*Available records*
────────

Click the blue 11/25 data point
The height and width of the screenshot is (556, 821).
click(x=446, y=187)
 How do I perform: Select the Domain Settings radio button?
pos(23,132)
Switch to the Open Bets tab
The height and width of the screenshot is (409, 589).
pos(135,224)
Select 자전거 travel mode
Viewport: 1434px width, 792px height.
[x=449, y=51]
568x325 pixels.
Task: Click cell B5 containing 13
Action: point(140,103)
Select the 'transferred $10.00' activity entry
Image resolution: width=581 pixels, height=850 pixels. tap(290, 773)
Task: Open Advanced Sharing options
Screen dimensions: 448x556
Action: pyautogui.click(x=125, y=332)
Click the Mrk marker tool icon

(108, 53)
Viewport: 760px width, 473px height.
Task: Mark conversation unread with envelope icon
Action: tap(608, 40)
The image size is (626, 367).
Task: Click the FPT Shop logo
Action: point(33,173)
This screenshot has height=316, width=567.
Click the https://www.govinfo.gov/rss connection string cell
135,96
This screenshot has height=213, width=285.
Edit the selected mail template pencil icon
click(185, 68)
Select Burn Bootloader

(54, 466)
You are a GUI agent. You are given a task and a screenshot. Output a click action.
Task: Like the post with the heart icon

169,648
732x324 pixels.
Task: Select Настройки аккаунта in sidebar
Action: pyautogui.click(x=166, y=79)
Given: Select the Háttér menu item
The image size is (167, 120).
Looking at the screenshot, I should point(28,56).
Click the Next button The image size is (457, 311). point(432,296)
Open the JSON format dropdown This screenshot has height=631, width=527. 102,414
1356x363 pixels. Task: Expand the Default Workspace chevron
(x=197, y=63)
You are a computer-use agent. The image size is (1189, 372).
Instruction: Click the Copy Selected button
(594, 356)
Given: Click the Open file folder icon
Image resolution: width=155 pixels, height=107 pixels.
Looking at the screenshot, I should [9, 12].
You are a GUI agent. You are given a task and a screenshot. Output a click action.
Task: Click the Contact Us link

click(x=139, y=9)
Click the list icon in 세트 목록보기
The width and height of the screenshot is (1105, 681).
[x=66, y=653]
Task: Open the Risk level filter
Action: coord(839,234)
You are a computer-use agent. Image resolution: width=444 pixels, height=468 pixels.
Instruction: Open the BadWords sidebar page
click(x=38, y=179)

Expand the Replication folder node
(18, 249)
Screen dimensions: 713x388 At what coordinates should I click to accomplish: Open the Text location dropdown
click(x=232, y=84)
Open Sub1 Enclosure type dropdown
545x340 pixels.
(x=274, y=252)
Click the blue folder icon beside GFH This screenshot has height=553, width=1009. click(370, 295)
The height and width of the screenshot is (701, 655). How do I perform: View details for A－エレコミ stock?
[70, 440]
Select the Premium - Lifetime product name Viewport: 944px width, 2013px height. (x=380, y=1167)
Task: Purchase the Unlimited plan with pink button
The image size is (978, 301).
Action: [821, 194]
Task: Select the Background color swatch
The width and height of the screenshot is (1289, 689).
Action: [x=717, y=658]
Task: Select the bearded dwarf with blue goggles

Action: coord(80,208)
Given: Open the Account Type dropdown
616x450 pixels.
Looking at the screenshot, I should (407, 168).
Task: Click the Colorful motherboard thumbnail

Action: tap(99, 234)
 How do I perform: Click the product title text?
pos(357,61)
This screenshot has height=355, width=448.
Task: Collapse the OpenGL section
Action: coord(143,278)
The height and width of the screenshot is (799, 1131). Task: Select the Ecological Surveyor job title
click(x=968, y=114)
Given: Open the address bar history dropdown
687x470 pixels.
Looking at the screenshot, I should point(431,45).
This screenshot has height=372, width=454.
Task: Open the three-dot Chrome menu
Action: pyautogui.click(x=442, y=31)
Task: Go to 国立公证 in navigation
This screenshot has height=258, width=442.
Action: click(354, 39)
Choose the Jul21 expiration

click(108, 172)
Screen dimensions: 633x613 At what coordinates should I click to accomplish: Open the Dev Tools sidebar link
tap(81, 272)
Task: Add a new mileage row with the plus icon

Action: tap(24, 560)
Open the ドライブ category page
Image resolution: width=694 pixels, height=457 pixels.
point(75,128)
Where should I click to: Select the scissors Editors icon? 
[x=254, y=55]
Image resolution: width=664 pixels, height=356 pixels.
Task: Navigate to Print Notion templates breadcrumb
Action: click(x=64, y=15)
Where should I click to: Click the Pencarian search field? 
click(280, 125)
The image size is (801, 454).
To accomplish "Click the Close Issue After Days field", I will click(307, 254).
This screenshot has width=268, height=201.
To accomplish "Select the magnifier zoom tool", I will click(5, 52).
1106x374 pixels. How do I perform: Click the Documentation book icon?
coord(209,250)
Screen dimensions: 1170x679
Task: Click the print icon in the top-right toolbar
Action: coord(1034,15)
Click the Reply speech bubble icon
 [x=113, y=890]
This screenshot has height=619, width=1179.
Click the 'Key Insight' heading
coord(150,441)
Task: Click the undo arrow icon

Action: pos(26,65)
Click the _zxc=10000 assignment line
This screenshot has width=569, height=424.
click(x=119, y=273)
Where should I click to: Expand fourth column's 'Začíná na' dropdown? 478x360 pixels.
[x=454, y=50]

────────

*Task statement*
From the opening line of the data above, please print each line as written up to and including the line that contains "Select 자전거 travel mode", and nothing more.

*Answer area*
Click the blue 11/25 data point
The height and width of the screenshot is (556, 821).
click(x=446, y=187)
 How do I perform: Select the Domain Settings radio button?
pos(23,132)
Switch to the Open Bets tab
The height and width of the screenshot is (409, 589).
pos(135,224)
Select 자전거 travel mode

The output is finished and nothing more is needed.